(Beginning of SOURCE INFORMATION)
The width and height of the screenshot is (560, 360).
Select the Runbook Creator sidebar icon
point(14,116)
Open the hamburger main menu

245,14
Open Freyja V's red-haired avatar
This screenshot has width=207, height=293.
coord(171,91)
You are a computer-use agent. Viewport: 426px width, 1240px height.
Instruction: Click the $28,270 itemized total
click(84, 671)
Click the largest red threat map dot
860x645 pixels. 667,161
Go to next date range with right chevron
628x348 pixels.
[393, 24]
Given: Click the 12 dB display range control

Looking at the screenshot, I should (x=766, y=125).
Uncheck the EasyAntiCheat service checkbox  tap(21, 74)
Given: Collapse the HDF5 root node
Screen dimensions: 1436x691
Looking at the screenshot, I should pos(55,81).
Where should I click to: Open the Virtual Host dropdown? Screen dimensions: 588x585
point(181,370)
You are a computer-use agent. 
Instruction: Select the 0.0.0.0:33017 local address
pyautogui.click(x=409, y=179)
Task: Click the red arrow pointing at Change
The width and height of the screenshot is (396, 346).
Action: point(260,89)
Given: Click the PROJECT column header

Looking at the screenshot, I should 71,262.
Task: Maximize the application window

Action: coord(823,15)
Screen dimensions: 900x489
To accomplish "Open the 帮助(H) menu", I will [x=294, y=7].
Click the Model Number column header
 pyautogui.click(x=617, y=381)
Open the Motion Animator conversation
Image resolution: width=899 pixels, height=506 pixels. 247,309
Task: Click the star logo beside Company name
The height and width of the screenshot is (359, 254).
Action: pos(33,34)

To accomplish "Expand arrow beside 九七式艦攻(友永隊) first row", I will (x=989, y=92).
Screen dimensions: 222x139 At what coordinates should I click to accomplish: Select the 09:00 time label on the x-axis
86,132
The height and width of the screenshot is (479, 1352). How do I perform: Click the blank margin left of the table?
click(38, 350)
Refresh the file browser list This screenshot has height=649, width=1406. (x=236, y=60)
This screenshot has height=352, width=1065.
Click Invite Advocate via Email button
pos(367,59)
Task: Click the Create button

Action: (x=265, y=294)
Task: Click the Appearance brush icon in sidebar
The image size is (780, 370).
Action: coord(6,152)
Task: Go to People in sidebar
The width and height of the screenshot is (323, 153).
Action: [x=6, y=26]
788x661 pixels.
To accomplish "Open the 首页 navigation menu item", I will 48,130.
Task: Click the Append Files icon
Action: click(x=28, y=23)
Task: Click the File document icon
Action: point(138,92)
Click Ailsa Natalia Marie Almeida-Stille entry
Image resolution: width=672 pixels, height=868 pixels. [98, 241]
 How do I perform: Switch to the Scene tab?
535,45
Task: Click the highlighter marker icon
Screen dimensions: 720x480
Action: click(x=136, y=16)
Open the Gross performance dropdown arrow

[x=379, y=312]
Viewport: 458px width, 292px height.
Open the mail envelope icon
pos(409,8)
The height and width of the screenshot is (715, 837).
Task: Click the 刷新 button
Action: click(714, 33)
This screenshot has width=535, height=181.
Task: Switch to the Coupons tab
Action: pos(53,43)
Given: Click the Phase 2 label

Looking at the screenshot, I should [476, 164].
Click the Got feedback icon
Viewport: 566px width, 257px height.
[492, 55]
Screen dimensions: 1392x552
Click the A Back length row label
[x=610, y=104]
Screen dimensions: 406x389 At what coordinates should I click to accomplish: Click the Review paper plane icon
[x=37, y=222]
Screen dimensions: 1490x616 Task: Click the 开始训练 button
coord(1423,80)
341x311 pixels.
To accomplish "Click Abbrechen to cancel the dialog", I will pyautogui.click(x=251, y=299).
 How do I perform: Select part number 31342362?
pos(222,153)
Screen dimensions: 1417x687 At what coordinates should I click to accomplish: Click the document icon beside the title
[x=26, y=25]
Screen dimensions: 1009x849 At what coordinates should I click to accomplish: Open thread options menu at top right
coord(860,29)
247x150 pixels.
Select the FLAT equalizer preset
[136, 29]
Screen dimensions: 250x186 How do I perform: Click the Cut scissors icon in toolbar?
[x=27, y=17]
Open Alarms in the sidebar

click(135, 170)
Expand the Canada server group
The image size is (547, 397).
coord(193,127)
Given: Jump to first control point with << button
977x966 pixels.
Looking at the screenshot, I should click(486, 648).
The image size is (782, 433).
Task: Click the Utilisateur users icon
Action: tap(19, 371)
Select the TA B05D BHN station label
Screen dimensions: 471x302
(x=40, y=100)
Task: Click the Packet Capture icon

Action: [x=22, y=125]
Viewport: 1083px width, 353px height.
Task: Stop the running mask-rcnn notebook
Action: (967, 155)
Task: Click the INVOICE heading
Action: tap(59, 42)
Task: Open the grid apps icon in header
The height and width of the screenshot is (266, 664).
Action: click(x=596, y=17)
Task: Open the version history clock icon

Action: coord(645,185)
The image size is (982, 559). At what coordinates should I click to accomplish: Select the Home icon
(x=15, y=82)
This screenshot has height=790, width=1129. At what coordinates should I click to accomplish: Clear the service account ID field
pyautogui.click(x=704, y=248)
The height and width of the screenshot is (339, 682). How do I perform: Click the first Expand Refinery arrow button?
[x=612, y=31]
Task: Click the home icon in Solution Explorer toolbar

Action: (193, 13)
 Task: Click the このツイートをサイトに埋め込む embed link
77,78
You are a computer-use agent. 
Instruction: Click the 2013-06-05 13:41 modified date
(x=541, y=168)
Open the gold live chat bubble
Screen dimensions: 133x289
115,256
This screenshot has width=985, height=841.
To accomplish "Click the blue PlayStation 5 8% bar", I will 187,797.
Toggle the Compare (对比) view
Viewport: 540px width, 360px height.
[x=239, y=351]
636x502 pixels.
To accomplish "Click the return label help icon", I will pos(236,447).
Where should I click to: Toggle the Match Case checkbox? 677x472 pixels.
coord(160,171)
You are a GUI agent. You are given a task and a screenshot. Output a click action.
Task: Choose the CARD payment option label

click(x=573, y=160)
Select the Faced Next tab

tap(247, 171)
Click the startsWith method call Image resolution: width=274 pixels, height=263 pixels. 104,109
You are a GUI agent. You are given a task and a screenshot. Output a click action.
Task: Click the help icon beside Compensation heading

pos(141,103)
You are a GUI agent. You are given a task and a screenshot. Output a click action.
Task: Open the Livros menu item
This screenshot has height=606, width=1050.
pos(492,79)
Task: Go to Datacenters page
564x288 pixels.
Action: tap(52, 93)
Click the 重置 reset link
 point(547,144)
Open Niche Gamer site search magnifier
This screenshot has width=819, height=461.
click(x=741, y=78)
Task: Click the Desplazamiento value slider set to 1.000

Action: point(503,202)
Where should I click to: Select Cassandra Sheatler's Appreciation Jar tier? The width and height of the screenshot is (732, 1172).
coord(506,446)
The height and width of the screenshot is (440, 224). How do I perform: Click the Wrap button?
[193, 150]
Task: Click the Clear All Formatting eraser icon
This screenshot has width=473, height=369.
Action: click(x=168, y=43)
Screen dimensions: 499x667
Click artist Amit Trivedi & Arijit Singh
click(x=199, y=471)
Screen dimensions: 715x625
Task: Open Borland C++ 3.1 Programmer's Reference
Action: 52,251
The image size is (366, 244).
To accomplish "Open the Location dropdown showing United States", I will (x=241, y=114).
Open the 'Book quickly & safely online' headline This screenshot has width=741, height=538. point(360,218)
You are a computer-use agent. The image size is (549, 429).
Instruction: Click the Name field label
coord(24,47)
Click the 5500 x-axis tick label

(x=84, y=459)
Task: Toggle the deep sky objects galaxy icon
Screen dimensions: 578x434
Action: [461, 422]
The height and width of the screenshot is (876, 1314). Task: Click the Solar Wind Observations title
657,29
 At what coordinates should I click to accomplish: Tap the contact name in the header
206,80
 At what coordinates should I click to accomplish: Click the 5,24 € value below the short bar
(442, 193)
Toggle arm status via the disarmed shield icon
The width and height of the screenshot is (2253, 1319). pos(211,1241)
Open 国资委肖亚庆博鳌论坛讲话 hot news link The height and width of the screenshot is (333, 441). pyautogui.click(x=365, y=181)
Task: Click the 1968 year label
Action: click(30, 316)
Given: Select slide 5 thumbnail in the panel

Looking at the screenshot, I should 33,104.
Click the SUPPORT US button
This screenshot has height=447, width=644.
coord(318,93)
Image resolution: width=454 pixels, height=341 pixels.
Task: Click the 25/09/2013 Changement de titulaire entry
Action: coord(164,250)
(End of SOURCE INFORMATION)
> _TASK DESCRIPTION_
Check each line of the records for the word "computer" and extract those that contain it.

> _EXERCISE RESPONSE_
You are a computer-use agent. Viewport: 426px width, 1240px height.
You are a computer-use agent. 
You are a computer-use agent. 
You are a computer-use agent. The image size is (549, 429).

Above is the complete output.